I have no pancreas. My average daily total is 30 units of which my basal is 9 units.

When I first met my current Endo he talked about a basal to bolus split of 50/50 and he encouraged me to try some different bolus ratios to move me towards that split. I tried and this didn't work; my current c. 1/3 to 2/3 split has been about that for 15 months. I read very recently that either Gary Scheiner or Stephen Ponder also use 50/50 as a starting guideline.
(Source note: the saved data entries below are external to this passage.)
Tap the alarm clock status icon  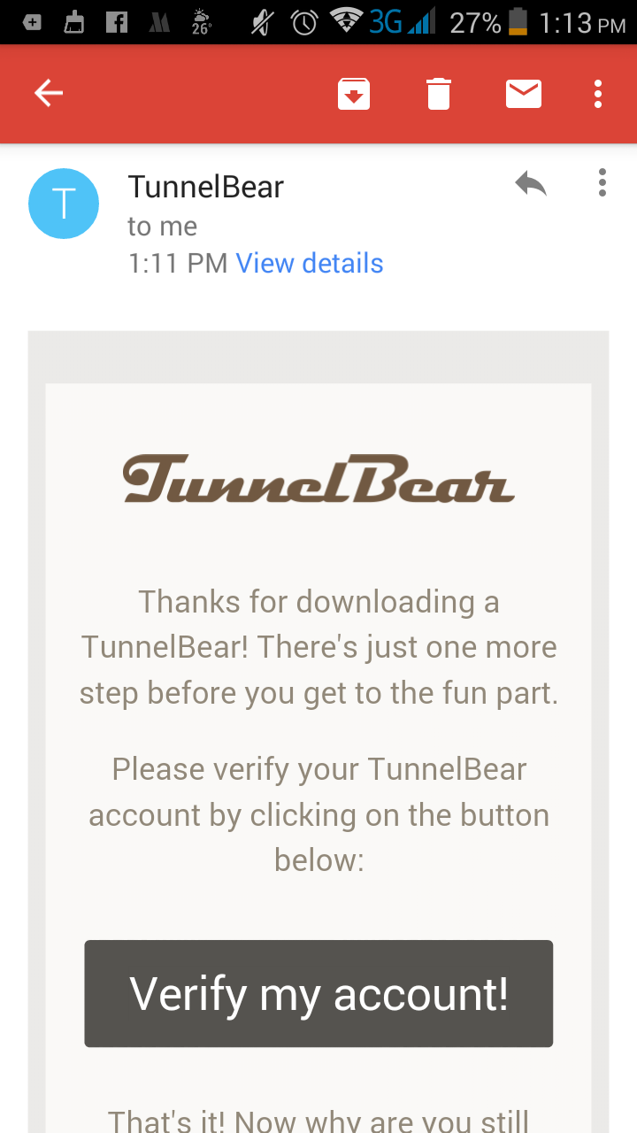pos(304,23)
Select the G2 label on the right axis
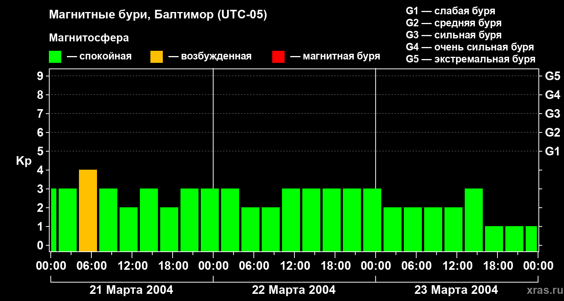Screen dimensions: 564x301 click(552, 132)
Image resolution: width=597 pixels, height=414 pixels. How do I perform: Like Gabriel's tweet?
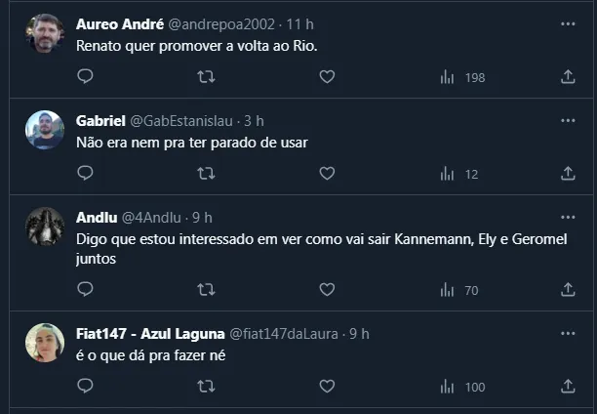(327, 174)
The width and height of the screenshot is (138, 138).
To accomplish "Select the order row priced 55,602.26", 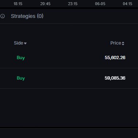I will click(69, 58).
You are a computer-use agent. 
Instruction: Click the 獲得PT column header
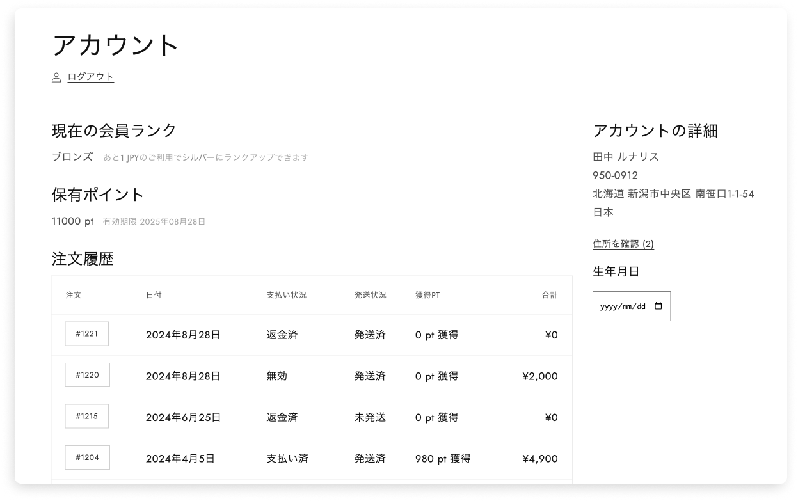coord(427,295)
I can see that knowing something about a person's weight and bulid, etc is very relevant to this sort of crude data - but I confess that I am simply curious to know where my insulin needs sit in comparison to others. Thank you @Carlos for the question.
 
My basal is almost half what the weight calculation says it should be. I’m very sensitive to insulin. My basal is around 7 units (via pump). Recently my bolus needs have gone down - no idea why 🙄 But generally my bolus insulin varies between 10 and 15 or somewhere around there.
 
When I first met my current Endo he talked about a basal to bolus split of 50/50 and he encouraged me to try some different bolus ratios to move me towards that split. I tried and this didn't work; my current c. 1/3 to 2/3 split has been about that for 15 months. I read very recently that either Gary Scheiner or Stephen Ponder also use 50/50 as a starting guideline.

Yes I’m often confused by that. I can understand that it‘s vaguely helpful to have an idea of what is often found (John ‘Pumping Walsh’ also mentions 50:50, but suggests a likely range is somewhere 40:60 to 60:40)

I guess the thinking is that someone arrives at clinic who is struggling and their split is 5% basal and 95% bolus it might be helpful to try to adjust the split.

But it makes no sense to me to try to get someone towards 50:50 if they are doing OK. I mean… when I go into a shoe shop the assistant doesn’t say, “well sir, most men do take a 8.5 so you should probably buy that size...” :rofl:
 
Well I totally skew the 50/50 ratio. 40 units of basal a day but on a typical day no more than 7-10 units of bolus
 
I think the basal you use may skew the split, so the likes of Tresiba which you adjust to prevent night time hypos and give you a stable overnight readings may not provide enough basal cover during the day, so your bolus insulin will be taking up the slack, whereas with Levemir, it can be adjusted so that it is covering your actual basal needs more closely day and night, so your bolus insulin will be mostly just dealing with food and not need to be used so much for corrections or lower meal ratios to make up for any daytime shortfall in basal.
 
I think the basal you use may skew the split, so the likes of Tresiba which you adjust to prevent night time hypos and give you a stable overnight readings may not provide enough basal cover during the day, so your bolus insulin will be taking up the slack, whereas with Levemir, it can be adjusted so that it is covering your actual basal needs more closely day and night, so your bolus insulin will be mostly just dealing with food and not need to be used so much for corrections or lower meal ratios to make up for any daytime shortfall in basal.
That sounds like my experience. I just couldn't get a stable pattern with Tresiba, whereas with Levemir everything just fell in place.

I didn't have any particular purpose in mind when I started the thread, I was just curious as to what the variations are.

Thanks everyone that have answered so far.
 
18/20u a day when I used Levemir, plus roughly 10 ish u Novorapid. Now 11 point something u basal and the same 10 ish u bolus, all Novorapid. So my TDD is about what my basal was, pre pump.